Bu iki ruh halinin aynı insanda bulunması ne kadar mümkün? Ama aynı insanda değil de bu ülkede yaşayan insanların bir kısmında fetih ruhu bir kısmında beka kaygısı olabilir.
Diyeceksiniz ki ebedilik, devamlılık anlamındaki beka kelimesi nasıl olur da kaygı olabilir? Unutmayalım ki olumlu anlama sahip olan bu kelime aynı anda içinde zıddını da barındırır. Yani siz bekadan, baki olmaktan bahsediyorsanız yıkılıp yok olma ihtimalinin de söz konusu olduğunu akla getirir.
Sonra, yıkılıp yok olmanın birinci aşaması olarak da bölünüp parçalanma gündeme gelir. Yani bir yanda fetih ruhuyla birlikte beka, öbür yanda bölünme korkusu.

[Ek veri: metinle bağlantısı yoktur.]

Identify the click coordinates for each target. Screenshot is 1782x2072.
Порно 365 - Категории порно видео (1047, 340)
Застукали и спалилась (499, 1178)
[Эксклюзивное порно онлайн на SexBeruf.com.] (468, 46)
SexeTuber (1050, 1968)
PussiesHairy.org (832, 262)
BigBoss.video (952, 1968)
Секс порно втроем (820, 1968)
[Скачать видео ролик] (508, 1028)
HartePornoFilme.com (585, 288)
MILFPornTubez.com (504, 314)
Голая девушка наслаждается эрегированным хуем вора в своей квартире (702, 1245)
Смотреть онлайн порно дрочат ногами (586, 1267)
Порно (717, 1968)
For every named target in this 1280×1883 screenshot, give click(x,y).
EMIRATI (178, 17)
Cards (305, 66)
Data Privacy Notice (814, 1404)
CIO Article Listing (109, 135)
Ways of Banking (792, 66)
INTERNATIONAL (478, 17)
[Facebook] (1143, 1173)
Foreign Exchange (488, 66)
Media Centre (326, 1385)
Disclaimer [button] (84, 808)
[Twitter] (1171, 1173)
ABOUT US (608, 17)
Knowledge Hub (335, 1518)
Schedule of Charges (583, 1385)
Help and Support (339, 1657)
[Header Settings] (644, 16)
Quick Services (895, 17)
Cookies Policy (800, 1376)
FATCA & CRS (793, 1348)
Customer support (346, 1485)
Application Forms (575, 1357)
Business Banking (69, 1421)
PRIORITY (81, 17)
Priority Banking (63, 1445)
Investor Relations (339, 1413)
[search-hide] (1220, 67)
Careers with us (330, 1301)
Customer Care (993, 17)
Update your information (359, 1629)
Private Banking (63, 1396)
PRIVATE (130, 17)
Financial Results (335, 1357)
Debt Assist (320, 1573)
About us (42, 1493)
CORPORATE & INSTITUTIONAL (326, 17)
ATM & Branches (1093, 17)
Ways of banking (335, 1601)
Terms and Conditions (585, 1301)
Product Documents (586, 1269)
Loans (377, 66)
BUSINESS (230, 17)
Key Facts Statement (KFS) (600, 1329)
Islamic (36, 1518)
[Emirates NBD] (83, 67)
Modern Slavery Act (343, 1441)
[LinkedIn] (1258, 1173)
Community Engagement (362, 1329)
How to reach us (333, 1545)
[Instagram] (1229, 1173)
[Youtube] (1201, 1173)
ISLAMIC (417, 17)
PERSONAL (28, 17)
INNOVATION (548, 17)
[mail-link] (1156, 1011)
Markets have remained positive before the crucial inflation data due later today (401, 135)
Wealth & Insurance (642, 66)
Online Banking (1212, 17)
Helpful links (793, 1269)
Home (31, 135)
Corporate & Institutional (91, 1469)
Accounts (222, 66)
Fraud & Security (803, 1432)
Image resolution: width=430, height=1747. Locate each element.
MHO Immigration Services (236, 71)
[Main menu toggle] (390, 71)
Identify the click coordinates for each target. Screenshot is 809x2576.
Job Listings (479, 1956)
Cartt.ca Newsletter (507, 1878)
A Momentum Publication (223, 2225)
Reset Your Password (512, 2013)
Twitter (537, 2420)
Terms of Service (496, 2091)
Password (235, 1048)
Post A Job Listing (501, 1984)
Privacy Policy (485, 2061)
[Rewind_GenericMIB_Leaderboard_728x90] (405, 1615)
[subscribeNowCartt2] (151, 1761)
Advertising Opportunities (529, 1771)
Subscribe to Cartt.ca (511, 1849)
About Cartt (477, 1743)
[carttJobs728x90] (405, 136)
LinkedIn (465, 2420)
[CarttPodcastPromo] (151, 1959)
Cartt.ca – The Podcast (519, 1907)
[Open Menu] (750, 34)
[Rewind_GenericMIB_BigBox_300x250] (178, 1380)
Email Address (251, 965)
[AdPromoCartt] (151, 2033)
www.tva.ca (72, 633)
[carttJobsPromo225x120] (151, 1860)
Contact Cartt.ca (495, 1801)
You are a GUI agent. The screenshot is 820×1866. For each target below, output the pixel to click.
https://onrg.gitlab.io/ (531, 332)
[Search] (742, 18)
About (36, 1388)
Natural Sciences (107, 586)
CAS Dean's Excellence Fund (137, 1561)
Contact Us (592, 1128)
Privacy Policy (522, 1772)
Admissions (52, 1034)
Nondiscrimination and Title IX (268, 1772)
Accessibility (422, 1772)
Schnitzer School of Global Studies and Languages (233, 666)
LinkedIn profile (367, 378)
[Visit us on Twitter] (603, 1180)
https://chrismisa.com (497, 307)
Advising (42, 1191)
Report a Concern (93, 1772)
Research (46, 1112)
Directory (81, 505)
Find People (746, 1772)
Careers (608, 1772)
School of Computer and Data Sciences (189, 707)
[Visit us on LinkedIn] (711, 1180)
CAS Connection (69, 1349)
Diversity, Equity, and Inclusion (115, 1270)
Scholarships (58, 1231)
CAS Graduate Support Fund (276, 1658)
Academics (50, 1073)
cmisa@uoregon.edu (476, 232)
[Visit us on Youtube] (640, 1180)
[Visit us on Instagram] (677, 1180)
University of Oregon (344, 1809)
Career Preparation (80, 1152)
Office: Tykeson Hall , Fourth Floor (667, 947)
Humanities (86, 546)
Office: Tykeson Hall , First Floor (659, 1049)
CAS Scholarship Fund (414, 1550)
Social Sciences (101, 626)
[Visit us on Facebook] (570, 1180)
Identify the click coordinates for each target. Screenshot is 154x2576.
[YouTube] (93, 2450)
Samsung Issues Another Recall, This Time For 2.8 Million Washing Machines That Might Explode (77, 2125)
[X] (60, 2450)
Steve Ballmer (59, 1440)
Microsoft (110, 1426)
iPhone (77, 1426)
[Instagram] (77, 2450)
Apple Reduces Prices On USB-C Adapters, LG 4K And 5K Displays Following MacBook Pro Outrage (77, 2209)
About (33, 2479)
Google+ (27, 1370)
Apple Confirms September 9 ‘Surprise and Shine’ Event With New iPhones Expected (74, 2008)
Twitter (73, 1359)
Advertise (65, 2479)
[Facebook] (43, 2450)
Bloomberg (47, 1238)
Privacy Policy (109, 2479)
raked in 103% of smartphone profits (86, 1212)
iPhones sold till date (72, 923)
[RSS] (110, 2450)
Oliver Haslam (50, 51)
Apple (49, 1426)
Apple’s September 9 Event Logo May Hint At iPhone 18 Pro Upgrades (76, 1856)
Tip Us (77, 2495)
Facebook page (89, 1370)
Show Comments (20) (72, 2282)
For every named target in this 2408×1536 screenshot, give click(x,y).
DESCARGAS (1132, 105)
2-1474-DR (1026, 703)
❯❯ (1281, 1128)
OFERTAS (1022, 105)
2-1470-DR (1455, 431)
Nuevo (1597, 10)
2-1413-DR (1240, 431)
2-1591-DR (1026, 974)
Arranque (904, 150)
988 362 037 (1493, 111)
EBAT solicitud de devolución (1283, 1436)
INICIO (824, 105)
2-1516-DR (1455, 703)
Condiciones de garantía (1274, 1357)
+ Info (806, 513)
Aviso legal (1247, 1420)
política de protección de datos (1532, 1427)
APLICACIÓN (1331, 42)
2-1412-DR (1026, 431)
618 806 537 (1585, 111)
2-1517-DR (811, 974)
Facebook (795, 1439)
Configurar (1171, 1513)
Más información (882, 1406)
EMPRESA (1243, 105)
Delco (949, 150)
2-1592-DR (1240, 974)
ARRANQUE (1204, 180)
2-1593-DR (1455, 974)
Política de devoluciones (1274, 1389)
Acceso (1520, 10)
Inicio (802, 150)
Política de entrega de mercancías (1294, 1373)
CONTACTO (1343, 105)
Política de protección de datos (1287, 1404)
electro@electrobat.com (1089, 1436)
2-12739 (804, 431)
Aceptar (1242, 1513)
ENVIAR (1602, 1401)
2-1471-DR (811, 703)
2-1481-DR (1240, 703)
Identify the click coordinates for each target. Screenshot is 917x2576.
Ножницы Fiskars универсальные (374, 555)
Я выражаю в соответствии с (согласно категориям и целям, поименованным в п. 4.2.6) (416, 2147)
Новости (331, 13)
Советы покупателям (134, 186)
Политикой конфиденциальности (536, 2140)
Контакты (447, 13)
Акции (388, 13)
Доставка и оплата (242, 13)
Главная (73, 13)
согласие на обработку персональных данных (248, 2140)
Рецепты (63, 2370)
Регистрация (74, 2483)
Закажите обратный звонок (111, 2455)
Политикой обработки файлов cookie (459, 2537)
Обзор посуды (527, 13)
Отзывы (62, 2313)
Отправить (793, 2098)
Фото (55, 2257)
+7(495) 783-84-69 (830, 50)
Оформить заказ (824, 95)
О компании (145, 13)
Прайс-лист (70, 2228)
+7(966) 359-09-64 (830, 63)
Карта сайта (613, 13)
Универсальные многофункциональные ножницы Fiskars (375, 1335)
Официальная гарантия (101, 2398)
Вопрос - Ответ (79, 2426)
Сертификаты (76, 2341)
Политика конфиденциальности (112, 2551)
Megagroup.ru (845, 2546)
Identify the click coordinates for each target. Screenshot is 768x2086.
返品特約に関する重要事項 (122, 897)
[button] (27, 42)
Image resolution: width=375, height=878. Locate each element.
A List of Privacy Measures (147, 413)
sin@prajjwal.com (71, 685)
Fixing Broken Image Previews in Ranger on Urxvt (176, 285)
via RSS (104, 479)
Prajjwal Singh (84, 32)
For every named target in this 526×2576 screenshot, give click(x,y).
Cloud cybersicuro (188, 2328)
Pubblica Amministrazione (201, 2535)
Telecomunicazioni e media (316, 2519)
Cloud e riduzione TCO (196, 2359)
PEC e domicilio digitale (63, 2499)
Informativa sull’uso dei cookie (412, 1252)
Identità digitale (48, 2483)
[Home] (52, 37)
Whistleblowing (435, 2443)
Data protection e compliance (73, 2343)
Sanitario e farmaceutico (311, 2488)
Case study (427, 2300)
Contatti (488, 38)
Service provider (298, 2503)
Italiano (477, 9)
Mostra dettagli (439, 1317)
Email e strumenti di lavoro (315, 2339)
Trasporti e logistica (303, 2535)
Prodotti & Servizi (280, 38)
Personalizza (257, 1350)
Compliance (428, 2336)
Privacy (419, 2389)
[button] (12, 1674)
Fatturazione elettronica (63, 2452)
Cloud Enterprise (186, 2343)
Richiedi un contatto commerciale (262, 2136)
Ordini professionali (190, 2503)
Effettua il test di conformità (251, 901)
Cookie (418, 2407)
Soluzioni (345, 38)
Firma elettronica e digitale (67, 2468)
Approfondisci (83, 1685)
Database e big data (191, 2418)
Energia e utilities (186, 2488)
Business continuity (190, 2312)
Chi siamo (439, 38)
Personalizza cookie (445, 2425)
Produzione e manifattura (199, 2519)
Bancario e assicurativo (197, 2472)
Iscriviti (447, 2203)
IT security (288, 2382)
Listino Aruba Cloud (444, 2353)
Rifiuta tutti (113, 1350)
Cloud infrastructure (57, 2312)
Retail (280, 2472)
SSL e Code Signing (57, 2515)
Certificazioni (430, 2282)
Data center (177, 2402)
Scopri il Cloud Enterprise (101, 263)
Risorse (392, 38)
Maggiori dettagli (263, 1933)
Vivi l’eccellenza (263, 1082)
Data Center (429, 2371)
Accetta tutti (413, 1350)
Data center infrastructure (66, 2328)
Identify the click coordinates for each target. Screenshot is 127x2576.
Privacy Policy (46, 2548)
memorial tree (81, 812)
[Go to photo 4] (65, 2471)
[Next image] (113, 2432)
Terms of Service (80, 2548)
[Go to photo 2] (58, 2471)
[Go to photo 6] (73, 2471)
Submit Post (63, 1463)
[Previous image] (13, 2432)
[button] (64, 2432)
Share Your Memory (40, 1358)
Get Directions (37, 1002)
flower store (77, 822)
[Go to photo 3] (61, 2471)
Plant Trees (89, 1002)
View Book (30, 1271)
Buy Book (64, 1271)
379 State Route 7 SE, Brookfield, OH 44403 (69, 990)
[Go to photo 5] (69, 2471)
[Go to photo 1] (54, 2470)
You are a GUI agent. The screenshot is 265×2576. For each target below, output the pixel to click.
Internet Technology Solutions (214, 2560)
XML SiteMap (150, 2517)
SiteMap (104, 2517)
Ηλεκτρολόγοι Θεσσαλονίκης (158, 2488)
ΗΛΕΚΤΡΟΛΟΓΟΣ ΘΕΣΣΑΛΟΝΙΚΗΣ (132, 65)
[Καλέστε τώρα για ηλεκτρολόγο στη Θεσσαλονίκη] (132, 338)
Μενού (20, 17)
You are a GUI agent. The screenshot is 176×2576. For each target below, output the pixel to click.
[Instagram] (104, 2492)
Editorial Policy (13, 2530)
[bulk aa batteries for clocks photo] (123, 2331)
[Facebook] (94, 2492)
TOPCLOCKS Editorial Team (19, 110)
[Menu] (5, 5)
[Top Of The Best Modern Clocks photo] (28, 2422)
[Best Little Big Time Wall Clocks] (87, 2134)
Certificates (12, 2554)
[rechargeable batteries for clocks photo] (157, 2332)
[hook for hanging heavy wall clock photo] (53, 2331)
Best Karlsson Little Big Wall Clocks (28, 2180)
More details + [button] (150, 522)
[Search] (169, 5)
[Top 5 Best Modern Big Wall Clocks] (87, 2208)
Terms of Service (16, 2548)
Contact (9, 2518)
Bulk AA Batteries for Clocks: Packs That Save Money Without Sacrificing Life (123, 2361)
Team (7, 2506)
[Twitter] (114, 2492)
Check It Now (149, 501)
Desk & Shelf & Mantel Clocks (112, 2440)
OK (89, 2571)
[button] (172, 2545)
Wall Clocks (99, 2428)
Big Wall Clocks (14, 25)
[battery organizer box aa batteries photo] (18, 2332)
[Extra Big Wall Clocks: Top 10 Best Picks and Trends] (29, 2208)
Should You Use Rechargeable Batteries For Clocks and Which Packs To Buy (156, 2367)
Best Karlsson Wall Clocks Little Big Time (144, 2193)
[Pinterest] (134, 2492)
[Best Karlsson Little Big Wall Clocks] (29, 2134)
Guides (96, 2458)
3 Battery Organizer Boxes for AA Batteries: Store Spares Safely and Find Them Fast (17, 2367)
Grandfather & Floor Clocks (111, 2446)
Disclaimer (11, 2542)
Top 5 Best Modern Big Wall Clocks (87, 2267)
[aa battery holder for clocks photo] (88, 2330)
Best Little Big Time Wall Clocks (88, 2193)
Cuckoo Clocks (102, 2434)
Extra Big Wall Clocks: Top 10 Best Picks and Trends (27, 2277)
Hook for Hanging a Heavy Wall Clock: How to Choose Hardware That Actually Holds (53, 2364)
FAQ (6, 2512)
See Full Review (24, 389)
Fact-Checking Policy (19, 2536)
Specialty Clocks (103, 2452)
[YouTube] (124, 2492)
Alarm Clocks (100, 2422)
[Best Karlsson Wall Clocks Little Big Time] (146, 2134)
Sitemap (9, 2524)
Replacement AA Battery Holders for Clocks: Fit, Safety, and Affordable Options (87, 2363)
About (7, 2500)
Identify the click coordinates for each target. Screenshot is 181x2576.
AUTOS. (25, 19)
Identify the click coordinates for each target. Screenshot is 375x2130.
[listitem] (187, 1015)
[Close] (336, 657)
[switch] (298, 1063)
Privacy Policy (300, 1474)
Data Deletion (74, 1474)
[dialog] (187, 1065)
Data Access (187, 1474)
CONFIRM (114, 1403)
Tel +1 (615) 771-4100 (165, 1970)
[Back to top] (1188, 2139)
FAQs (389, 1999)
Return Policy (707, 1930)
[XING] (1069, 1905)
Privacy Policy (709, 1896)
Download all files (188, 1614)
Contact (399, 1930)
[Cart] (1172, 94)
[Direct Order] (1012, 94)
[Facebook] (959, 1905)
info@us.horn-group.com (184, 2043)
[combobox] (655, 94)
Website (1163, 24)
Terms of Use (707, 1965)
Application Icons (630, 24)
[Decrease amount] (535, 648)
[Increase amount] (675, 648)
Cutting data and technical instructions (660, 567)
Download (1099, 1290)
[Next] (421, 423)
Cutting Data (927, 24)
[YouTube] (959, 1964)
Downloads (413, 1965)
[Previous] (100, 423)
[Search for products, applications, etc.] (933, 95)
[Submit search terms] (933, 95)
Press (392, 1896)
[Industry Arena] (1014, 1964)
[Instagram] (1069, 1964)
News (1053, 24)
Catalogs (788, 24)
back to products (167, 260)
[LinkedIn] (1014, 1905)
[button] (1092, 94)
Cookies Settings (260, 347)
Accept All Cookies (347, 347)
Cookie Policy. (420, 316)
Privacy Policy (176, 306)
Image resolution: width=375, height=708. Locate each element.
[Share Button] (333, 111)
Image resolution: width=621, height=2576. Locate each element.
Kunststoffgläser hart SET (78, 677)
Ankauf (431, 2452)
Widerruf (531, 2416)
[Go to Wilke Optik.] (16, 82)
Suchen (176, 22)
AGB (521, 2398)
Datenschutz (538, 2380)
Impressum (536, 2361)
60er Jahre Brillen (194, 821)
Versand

Dikkat ederseniz bizim ülkemizde bu iki duygu da yaşanmaktadır.
Yıkılmak, zevale ermek bireyler için geçerli olduğu gibi ülkeler için, medeniyetler için de geçerlidir.
İstanbul’un fethini idrak ettiğimiz şu günde bunlardan ağırlıklı olarak hangi ruhu taşıdığımıza dikkat etmeliyiz.
Eğer dışımızdaki mağdurları, mazlumları, kanları ve alın terleri sömürülenleri düşünüyorsak, onların dertlerini kendimize dert ediniyorsak müjdeler olsun bizlerde fetih ruhu vardır.
Yok eğer; yarın ne yapacağız ne yiyeceğiz ne içeceğiz, halimiz ne olacak düşüncelerine gömülmüşsek iyi bilelim ki bizim bir beka sorunumuz vardır. Allah korusun artık bölünmeyi de bekleyebilirsiniz, tarih sahnesinden silinip gitmeyi de.
Seçimin neticelerinden de bu anlamda bir şeyler çıkarabilirsiniz.
Acı olan nedir biliyor musunuz? Dünyada ve özellikle yakın çevremizde mazlumlar gözünü bize çevirip bizden bir şeyler beklediği bir günde bizim beka sorunu yaşamamız, bölünme sendromu yaşamamızdır.
Önceki gün Diyarbakır’ın fethi bugün İstanbul’un fethini bu anlamda düşünüp değerlendirmemiz ne güzel olur.
Mübarek olsun koca İstanbul’umuzun fethi, ruhları şâd olsun fetheden Kumandanın da o Kumandanın ordusunun da.